Stepping off the plane and placing my first tentative foot on Turkish soil left me feeling a bit uneasy and out of my depth. This was my first visit to a Muslim country and although I was going to what was basically known as the Blackpool of Turkey, I still wasn’t sure what to expect. Whether I was going to wear the wrong things or say something out of line was on my mind, and I had been told to “be careful” by numerous people before I left the homeland which didn’t help matters. Be careful of what? However, almost as soon as I got out of the airport, I was greeted with people who absolutely went out of their way to help me. Taxi drivers smiling as they threw our suitcases on the coach, hotel owners offering to book us taxis, give us discounts on food and drink and anything else to make sure our trip was perfect. Heading down to the harbour and beach front, the shop owners and bar staff, although they were yelling at us to go into their shop or pub, when conversations were had, I realised that they were some of the nicest people I have ever met.
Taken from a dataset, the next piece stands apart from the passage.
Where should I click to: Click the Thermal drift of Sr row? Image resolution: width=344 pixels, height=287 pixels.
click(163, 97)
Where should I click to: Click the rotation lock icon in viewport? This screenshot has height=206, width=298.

Tarkan via Wikimedia Commons

The same thing happened in Canada. Although I was less nervous about the cultural differences between there and England, I still had no idea what to expect when it came to what the people would be like. It took me less than five minutes to work out that they, too, would be some of the nicest people I had ever been in contact with. The taxi drivers, again, went out of their way to answer our questions, show us around and take us where we needed to be. The porters, hotel staff and waiting staff in the restaurants around where I was staying were helpful, cheerful, and exerted an aura of something that instilled a good mood in me for the rest of the day.
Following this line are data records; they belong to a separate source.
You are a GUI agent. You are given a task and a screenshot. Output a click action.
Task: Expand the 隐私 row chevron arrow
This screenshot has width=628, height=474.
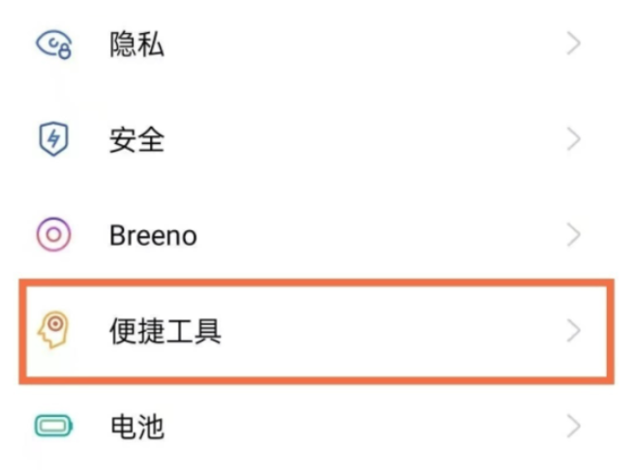pyautogui.click(x=574, y=44)
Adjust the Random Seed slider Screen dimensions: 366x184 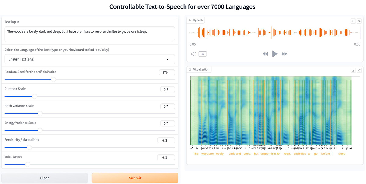tap(53, 79)
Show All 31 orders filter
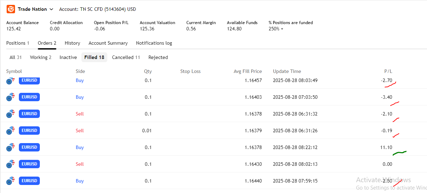Screen dimensions: 427x193 point(15,57)
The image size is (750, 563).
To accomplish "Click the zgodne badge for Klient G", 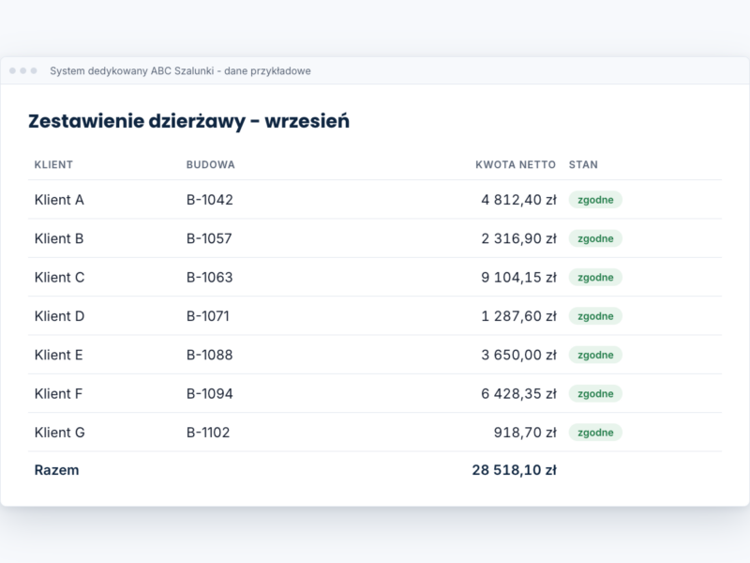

Jameson via Wikimedia Commons

All of the people I spoke to in these two countries seemed to love life. They loved what they were doing, they loved conversing with me and finding out about my life and what England is like and whether or not I had met Queen Elizabeth herself. All this talk about my life, however, brought the cynic in me to the surface. Nobody is this interested in my degree or where I grew up or how many brothers or sisters I have … so why all the questions? Are people in Turkey and Canada really this nice, or are they just paid to be?

 

Kubina via Wikimedia Commons

I still can’t answer that question. It remains true that the service I received in both countries is far superior to that which I receive in England, but saying that, if a member of the waiting-on staff back home asked me about my personal life too much I would get a bit suspicious and wonder what their motives were for asking. So, maybe it’s a holiday thing. You go to a foreign country where they quite appreciate the odd bit of tourist income. They want you to spend, have a nice time, go home and tell your friends, and maybe even come back. They want the reputation of being a really friendly people to make sure that the tourists keep flowing. Or maybe they really do just want you to have a fabulous experience in their country, in a place that they’re proud to work. Maybe they really are just that nice.
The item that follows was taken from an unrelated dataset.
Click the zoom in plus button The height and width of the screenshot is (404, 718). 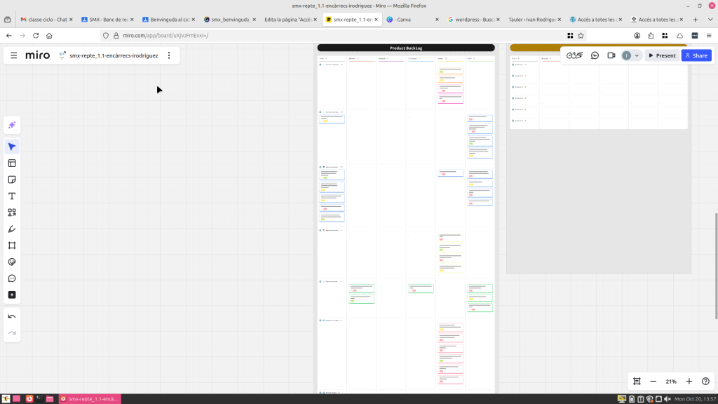click(x=689, y=381)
I have no idea. It is perhaps a combination of the two, but, seeing as I was a blatant tourist in both of these countries, I would need to spend a while in amongst the normal people to truly analyse the characteristics and the level of niceness that these people exert on a daily basis, to each other as well as the tourists. It was quite exhausting, smiling all the time and recognising how kind everyone was, but it was definitely a nice exhaustion. Nicer than having to argue with grumpy barmaids or difficult hotel staff. Don’t get me wrong, I’m not criticising by any means, I’m just on a mission to overcome my cynicism: so, can I push my sceptic alter-ego to one side? Can people really be this nice?